Our Declaration is a revision of John Perry Barlow’s 1996 Declaration for the Independence of Cyberspace (view the diff here). It is also a reaction to Facebook’s recent rebranding as Meta, and to the dominance of large, centralized companies on today’s Internet, those we refer to in the document as the "Closed Fiefdoms of the platform world".
Barlow’s Declaration quickly became part of the cyberpunk canon.1 Today we sit at another inflection point in the trajectory of the internet. Facebook’s rebranding has made clear that they aim to control the contours of the online world. Barlow’s Declaration once captured dreams for a freer cyberspace, but today we find his document insufficient.
Barlow pits existing institutions against the internet; we see the key conflict not as old versus new, but as monopoly versus pluralism. That is, while Barlow’s “you” refers to the government, our “you” refers to corporate and political hegemonies of all kinds. Barlow emphasizes freedom of speech; we believe that this freedom must be accompanied with the freedom to design, govern, and own the environments that speech lives within. Barlow takes a highly individualistic framing; we believe in individual agency alongside mutualism, reciprocity, and collective creation. Barlow rejects embodiment; we recognize our digital identities and commitments to be interwoven with communities, societies, and relationships in the material world. Finally, Barlow’s Declaration was authored individually; this text was collaboratively written with dozens of people contributing prose and feedback, and will always be open for signing.
In short, we want independence, yes, but also interdependence.
In the spirit of the pluriverse, we recognize that our document represents a singular vision, even as a collectively written artifact. As such, we’ve built the infrastructure for others to author alternative verses now and into the future.2
The ontology of this object, and how other related objects can be generated related to it, also reflects the ethos of our Declaration.
The text itself was collaboratively written, and entered into the permaweb on Oct 31, 2021, via Arweave.3
The Pluriverse allows for the coexistence of many worlds and value systems; in the same spirit, all forks of the Declaration will be linked below the text on our site. Each document, its signatures, and its forks are committed to an immutable, and decentralized historical archive that anyone can explore. Our site is one among many possible ways to interface with the texts created here. Soon after our public launch, we will be open-sourcing the code for this website.
Building towards the pluriverse means building with an ethos of interdependence, in a way that is open, interoperable, and supports the commons. It means not reifying moats, including data moats, that restrict the freedom of all peoples to choose, individually or collectively, any web of relations, but paving existing desire paths that others can freely choose to traverse, shape, and use.4
Anyone can show their support for our Declaration by signing with their cryptographic wallet, a completely free transaction. A volunteer-run server is used to handle the hosting and forking transaction costs on behalf of the readers, signers, and writers of the Declaration.5
If you have additions or challenges to the declaration, you are encouraged to articulate your own revisions by creating a fork . For example, the language in the declaration employs the terms you and yours in conflict with us and ours; a fork of this Declaration to change the pronouns and language has already been suggested and is an example of the type of rhetorical work and contestation that we want to support with the forking feature.

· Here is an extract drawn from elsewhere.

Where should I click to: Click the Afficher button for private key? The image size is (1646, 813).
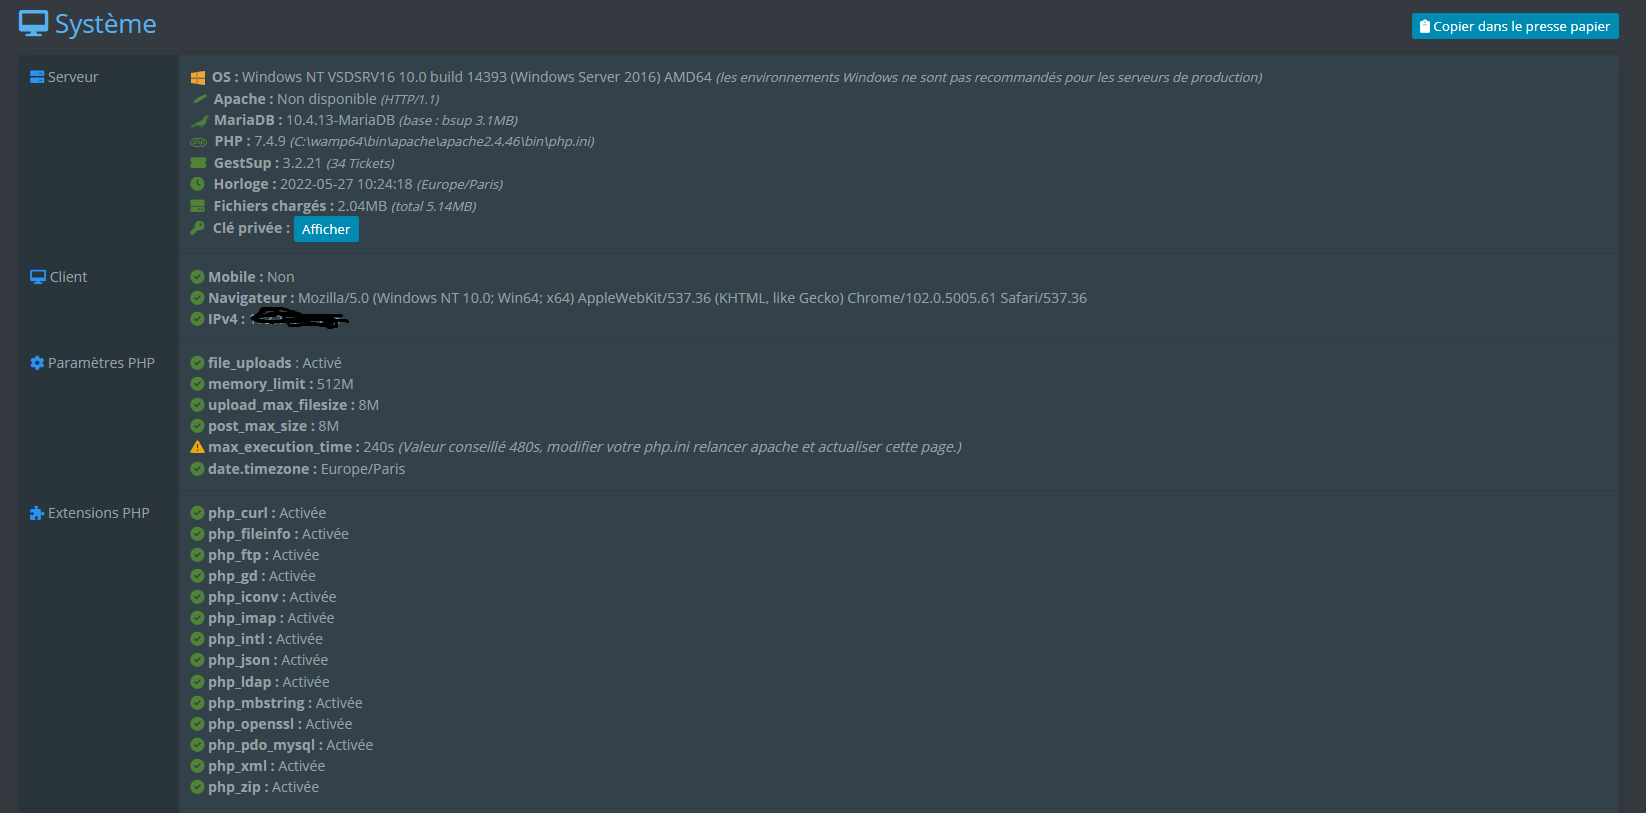326,229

The Pluriverse allows for the coexistence of many worlds and value systems; in the same spirit, all forks will be linked below the Declaration on our site. Each document, its signatures, and its forks are committed to a permanent, immutable, and decentralized historical archive that anyone can view. Forks of the Declaration are automatically uploaded to Arweave upon creation; thus, our site is only one way among many possible ways to interface with that data. Upon our public launch, we will be open-sourcing the software for this website.6
Contributions came in a multitude of ways. People wrote, edited, and gave feedback. People provided technical guidance; others implemented this site you’re currently visiting. Some people came and simply expressed their care and encouragement.
This work is authorless because it is authored in the spiritual sense by so many more people than we could feasibly name.7
We owe debts to communities that we are part of, teachers who have guided us, and ancestors in various lineages that we now steward. This work is thus a gift from many to many.
This work is a story, a pattern, and a process of interdependence. By choosing to sign this document, you offer your support for the spirit of this work, and become part of the ongoing process of interdependence. We hope that this invites you to join the broader effort to co-create a more sustainable web of relations online.